Law-abiding gun owners should be willing to submit to a 15- to 20-minute assessment, with a trained professional evaluating it, similar to how sheriffs already evaluate who should and shouldn’t be allowed concealed carry permits in Ohio. It’s equally important to have an appeals process in place if someone feels their right to purchase a firearm was unjustly withheld.
Red flag laws
Red flag laws, meanwhile, authorize courts to issue a protection order that allows police to temporarily confiscate firearms from people deemed by a judge to be a danger to themselves or to others. Often, the request for the order comes from relatives or friends concerned about a loved one who owns guns and has expressed suicidal thoughts or discussed shooting people.

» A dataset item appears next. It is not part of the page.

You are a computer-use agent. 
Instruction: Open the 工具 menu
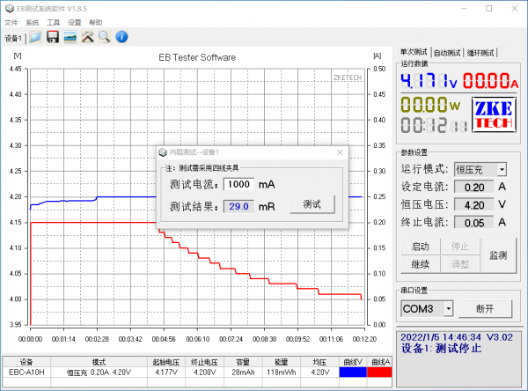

It’s difficult to quantify the effectiveness of red flag laws because no one knows for certain the number of killings that are prevented. Officials in several states, however, do say that when mass shootings make headlines, they see more requests for the removal of guns from unstable people.
The worry about red flag laws is they can go too far in allowing courts to confiscate guns from people who have not committed a crime. They also can strip the right to due process of law from those people. Given that, any enactment of such laws should include stiff penalties for people making frivolous claims.
Addressing possible gun control laws is not a knee-jerk reaction. It’s about ensuring responsible gun ownership.
Starting with Columbine, more than 100 mass shootings have taken place while four different presidents — two Democrats and two Republicans — held office. The murders have always been followed by intense public debate about what can be done, only to see meaningful action yield to politics.
We cannot let that happen again.
As Dayton Mayor Nan Whaley so eloquently said, “Politics seems very petty when it is your friends and neighbors who are injured or dead.”